Pat Toole, chief information officer of IBM and an evangelist for cloud computing, likes to say of the cloud “it isn’t rocket science but it is computer science”. By this he means that the challenges of cloud computing for business have existed in every phase of computing, challenges around cost, utility and security. For now, Mr Toole says, some workloads are evidently better suited for the cloud than others. Work that requires collaboration, for example, can be made much easier through the use of virtual desktops and web-based services. More data sensitive areas, such as enterprise resource planning and transaction processing, may not yet be ready for prime-time on the cloud. But these are problems that companies will eventually make fortunes by solving. Until then, managers should pick and choose which aspects of their business will benefit from moving to the cloud, and which will not.

To reassure the hesitant, some large players are already all but living in the cloud. Li & Fung, one of the world’s biggest supply-chain operators, now communicates between its many clients, factories and suppliers through a web-services platform, where clients can place orders and pre-qualified suppliers can bid to fulfil them. Factories are audited in real time with hand-held computers. The company has created a platform of networked technological processes accessible to myriad participants who can now act far more quickly and at lower cost than they could via e-mail. That’s the essence of the cloud, and it is hard to see its impact not spreading.

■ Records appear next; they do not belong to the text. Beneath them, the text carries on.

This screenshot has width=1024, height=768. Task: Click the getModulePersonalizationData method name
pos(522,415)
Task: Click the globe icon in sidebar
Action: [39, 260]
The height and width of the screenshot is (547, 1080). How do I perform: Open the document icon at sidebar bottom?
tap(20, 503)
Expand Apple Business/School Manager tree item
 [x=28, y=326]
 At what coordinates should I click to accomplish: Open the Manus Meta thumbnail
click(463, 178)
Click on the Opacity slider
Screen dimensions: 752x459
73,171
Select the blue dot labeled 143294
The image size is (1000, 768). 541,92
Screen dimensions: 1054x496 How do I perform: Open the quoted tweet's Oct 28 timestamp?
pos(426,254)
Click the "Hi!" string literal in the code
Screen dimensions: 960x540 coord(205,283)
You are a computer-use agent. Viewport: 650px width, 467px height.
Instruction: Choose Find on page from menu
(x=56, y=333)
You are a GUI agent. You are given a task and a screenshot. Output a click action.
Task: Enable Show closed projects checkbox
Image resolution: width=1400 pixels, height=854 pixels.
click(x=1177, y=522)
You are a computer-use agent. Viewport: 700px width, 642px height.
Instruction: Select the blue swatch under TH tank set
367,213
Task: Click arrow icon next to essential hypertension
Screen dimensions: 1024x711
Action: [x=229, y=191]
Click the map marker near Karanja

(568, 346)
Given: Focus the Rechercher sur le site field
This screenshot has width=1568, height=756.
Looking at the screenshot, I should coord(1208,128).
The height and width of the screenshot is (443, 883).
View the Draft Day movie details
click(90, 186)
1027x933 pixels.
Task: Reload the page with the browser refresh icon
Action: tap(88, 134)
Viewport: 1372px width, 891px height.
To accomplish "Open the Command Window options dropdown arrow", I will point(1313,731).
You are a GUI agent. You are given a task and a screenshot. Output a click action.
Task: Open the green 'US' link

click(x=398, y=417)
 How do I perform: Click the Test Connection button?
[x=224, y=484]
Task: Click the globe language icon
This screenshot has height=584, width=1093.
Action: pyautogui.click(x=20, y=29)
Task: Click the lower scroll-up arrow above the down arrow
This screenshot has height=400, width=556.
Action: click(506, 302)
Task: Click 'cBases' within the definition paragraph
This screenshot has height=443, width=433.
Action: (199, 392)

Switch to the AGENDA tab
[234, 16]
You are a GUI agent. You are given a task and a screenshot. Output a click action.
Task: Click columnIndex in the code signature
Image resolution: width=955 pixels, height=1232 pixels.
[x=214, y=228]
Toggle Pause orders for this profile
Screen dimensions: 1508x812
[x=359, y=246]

For smaller companies, the risks of cloud computing are generally fewer. Their data is probably less valuable and less susceptible to theft, and they have much more to gain from access to technologies they could never have afforded before. They can purchase sales and customer support services on an as-needed basis, rather than investing in their own expensive infrastructure. And they can analyse customer data in a way only large corporations could afford to in the past.

These are remarkable changes and far more than silver linings.